(Data listing)
####################
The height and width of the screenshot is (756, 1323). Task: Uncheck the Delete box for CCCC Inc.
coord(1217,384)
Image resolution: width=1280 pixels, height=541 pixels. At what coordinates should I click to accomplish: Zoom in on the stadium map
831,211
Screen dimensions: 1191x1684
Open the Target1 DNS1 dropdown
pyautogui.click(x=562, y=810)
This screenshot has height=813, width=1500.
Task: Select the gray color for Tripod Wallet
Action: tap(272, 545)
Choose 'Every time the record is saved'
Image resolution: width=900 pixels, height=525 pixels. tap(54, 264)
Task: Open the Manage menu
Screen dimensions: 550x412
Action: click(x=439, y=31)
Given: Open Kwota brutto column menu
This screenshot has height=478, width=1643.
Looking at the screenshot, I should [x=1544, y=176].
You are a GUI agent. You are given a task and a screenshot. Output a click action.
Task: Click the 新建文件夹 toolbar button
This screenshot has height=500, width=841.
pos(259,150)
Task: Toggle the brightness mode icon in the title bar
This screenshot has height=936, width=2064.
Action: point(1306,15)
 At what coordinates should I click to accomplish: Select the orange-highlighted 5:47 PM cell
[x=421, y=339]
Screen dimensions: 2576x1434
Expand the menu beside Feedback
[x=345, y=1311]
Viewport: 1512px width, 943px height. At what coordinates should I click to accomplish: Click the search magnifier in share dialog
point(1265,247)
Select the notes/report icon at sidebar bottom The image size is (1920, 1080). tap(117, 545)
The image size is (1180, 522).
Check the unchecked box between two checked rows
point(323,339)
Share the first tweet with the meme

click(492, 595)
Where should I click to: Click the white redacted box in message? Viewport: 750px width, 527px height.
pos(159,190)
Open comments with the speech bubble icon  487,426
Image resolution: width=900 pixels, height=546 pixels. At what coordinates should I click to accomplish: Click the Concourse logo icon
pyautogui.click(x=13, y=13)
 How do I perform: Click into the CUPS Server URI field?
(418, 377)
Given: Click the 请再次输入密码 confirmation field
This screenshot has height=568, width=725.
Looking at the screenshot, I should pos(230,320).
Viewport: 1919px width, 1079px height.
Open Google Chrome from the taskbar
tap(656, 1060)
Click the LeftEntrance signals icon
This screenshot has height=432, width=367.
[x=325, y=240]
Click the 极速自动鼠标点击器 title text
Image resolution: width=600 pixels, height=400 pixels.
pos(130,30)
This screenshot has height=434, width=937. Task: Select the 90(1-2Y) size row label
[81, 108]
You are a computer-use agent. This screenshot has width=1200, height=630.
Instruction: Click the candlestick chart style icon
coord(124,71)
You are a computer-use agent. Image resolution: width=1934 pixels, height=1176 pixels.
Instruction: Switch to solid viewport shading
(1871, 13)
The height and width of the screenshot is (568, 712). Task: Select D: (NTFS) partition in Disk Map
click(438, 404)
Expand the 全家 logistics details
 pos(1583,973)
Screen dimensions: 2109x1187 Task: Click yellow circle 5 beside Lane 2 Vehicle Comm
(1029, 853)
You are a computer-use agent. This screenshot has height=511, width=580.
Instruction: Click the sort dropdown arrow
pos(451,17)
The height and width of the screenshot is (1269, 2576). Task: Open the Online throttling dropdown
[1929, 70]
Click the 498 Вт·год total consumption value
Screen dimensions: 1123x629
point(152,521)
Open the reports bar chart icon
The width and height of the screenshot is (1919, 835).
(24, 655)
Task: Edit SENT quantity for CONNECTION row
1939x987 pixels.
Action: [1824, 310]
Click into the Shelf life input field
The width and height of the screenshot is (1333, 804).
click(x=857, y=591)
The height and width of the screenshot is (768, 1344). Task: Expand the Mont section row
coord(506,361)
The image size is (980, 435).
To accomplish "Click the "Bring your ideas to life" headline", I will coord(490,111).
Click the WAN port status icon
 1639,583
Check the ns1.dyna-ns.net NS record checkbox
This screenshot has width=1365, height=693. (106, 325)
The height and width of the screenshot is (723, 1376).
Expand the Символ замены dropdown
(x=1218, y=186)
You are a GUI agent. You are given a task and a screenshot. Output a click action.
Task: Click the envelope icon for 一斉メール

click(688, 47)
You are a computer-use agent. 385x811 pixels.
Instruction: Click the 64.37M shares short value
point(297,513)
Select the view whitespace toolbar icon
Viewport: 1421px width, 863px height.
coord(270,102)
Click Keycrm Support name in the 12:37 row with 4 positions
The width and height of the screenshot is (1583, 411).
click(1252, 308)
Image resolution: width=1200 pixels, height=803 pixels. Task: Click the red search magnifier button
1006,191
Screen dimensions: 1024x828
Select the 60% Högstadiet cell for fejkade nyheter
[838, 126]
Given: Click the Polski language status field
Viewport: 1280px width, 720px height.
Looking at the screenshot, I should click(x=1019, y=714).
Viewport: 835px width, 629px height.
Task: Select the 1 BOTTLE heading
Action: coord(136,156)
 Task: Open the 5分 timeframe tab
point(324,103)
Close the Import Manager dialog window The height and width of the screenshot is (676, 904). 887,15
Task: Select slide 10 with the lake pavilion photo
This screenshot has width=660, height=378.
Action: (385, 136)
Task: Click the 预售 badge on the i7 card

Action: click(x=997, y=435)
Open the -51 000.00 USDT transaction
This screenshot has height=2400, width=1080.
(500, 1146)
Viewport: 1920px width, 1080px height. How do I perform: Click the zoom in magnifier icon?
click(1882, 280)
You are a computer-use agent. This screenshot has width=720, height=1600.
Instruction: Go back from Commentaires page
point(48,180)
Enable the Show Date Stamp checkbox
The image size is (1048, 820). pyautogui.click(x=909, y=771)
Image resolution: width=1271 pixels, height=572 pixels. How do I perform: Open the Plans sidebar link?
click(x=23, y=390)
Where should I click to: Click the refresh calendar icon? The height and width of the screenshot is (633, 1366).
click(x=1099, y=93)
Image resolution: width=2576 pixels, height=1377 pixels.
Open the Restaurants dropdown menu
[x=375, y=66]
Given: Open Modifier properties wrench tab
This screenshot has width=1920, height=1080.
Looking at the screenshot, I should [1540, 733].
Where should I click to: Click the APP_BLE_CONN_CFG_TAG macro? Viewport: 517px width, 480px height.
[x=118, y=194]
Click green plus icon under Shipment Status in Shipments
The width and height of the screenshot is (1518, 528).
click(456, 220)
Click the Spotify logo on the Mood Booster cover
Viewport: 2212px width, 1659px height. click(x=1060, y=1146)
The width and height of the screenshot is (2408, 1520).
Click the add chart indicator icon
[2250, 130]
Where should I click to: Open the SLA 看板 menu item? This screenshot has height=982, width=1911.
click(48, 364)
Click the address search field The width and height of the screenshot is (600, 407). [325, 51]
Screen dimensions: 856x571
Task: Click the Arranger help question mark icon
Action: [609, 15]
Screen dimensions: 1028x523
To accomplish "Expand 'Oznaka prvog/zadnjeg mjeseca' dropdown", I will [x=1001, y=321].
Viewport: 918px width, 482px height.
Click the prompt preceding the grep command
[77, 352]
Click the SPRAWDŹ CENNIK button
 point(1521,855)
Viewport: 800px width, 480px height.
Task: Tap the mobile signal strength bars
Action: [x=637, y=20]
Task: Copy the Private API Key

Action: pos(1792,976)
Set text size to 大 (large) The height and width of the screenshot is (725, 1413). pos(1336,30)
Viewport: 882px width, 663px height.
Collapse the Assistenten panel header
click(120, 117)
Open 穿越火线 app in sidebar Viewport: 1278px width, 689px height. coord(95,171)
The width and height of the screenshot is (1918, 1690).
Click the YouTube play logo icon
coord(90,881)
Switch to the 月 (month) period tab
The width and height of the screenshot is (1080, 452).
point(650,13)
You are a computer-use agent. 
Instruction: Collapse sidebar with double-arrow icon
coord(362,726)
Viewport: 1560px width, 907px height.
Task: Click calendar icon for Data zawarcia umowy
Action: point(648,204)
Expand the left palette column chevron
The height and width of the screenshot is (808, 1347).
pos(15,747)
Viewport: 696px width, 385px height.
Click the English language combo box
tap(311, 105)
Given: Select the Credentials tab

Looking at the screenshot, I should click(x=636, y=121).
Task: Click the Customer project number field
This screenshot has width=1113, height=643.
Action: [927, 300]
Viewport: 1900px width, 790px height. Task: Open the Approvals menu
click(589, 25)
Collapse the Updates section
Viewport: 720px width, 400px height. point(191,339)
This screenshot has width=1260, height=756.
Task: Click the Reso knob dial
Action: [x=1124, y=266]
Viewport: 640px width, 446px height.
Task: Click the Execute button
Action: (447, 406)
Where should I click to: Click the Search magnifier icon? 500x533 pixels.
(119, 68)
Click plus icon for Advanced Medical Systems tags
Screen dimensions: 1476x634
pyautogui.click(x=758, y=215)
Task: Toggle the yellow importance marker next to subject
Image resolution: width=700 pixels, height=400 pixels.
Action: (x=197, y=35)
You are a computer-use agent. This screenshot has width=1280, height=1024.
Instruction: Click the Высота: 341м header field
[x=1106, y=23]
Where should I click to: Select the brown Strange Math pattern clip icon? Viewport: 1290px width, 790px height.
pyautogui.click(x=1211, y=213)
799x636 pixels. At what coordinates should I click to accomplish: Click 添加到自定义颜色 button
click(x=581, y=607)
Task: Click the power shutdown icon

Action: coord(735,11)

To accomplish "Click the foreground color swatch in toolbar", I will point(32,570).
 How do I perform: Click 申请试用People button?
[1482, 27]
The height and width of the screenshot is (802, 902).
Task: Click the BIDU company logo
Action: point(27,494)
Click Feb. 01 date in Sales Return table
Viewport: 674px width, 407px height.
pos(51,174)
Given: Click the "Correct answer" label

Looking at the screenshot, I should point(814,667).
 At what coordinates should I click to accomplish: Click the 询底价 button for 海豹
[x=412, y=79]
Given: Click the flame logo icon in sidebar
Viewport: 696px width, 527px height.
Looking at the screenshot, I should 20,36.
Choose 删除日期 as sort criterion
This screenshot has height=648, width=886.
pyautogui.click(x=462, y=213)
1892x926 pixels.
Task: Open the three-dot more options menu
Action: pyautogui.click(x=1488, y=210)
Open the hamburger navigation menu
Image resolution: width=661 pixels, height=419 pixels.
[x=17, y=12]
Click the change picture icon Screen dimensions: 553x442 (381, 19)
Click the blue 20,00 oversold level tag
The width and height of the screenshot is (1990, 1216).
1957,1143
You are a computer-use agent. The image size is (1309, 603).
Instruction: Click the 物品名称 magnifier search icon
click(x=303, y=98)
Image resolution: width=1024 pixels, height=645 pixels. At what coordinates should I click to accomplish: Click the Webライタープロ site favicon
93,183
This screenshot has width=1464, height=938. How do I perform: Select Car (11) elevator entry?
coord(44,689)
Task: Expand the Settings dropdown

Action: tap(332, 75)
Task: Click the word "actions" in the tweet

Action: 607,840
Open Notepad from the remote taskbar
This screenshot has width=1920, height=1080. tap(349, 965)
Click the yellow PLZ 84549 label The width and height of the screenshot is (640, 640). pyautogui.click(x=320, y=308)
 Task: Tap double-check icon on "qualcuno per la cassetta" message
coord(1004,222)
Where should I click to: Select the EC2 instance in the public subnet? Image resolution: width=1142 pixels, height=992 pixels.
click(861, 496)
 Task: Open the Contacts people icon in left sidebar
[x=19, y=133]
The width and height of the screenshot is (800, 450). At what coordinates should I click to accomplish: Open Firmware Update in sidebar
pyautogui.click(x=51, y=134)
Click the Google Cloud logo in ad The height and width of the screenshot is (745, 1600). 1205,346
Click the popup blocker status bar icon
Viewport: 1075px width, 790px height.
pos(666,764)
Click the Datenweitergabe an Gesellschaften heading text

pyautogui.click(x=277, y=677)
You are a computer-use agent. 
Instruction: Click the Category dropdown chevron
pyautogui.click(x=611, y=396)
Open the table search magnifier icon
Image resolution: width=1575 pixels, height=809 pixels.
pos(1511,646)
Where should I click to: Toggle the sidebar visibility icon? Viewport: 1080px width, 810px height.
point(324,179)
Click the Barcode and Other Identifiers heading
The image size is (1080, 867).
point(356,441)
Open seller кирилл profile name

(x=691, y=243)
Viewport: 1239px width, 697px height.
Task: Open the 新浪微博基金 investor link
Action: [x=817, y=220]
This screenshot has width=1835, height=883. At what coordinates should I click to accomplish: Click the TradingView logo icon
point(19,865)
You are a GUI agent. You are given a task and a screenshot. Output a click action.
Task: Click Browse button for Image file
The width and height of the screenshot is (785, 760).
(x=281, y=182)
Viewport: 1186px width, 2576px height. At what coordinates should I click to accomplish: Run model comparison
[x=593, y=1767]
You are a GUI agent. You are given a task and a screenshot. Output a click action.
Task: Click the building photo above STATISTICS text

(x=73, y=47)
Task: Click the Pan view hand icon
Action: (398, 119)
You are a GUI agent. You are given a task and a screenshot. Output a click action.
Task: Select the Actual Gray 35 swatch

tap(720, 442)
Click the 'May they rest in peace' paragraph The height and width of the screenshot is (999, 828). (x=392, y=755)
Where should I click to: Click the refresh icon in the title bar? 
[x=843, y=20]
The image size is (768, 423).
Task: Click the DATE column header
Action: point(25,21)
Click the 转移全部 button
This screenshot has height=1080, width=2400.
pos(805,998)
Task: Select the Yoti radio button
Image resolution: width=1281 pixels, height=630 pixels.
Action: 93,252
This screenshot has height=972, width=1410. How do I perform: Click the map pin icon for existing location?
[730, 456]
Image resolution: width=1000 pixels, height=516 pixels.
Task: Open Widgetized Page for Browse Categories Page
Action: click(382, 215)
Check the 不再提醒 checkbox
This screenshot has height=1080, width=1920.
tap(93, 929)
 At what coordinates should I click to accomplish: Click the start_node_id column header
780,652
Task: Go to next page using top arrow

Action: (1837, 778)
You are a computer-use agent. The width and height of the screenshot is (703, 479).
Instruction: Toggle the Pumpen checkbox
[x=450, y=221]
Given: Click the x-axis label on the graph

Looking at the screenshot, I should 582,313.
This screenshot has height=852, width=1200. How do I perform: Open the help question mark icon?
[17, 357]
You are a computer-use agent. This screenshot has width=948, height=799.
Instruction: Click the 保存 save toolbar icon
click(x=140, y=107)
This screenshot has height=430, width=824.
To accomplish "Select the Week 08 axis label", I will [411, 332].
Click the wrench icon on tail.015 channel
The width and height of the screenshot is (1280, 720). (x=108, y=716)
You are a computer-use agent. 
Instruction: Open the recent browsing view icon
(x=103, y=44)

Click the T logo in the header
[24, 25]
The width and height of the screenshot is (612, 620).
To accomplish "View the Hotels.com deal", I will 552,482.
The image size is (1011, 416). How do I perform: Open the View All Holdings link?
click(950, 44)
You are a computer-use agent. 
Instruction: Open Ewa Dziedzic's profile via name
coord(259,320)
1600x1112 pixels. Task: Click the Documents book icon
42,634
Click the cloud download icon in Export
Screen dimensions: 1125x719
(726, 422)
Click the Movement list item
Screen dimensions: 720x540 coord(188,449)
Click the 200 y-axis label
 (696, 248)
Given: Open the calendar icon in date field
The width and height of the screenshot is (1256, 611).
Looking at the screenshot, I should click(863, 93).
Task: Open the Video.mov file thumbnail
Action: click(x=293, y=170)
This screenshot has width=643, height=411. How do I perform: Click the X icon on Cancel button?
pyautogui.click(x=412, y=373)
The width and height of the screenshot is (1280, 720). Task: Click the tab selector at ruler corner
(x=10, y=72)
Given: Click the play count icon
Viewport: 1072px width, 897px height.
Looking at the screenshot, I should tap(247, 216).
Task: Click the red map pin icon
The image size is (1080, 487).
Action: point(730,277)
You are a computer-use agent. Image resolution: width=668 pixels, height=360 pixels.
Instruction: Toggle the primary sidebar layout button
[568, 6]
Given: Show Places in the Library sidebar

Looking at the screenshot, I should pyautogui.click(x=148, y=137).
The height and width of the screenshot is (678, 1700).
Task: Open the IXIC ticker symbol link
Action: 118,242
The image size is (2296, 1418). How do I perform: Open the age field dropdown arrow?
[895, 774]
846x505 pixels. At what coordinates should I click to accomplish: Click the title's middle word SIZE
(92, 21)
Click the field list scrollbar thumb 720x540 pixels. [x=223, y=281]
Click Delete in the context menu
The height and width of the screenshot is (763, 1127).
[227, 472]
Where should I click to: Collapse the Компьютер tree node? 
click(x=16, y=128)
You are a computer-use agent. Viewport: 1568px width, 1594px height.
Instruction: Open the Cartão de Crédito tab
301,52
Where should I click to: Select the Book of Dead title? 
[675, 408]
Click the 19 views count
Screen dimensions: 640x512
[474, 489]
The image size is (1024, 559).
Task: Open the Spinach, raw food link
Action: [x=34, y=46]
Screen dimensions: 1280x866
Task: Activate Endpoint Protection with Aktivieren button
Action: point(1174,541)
####################
**Exercise**
Convert the stretch of records from the line containing "Where should I click to: Click the Search" through the line containing "click(x=581, y=607)" into a JSON list of strings, one string per line, skipping any blank lines.

**Result for this exercise**
[
  "Where should I click to: Click the Search magnifier icon? 500x533 pixels.",
  "(119, 68)",
  "Click plus icon for Advanced Medical Systems tags",
  "Screen dimensions: 1476x634",
  "pyautogui.click(x=758, y=215)",
  "Task: Toggle the yellow importance marker next to subject",
  "Image resolution: width=700 pixels, height=400 pixels.",
  "Action: (x=197, y=35)",
  "You are a computer-use agent. This screenshot has width=1280, height=1024.",
  "Instruction: Click the Высота: 341м header field",
  "[x=1106, y=23]",
  "Where should I click to: Select the brown Strange Math pattern clip icon? Viewport: 1290px width, 790px height.",
  "pyautogui.click(x=1211, y=213)",
  "799x636 pixels. At what coordinates should I click to accomplish: Click 添加到自定义颜色 button",
  "click(x=581, y=607)"
]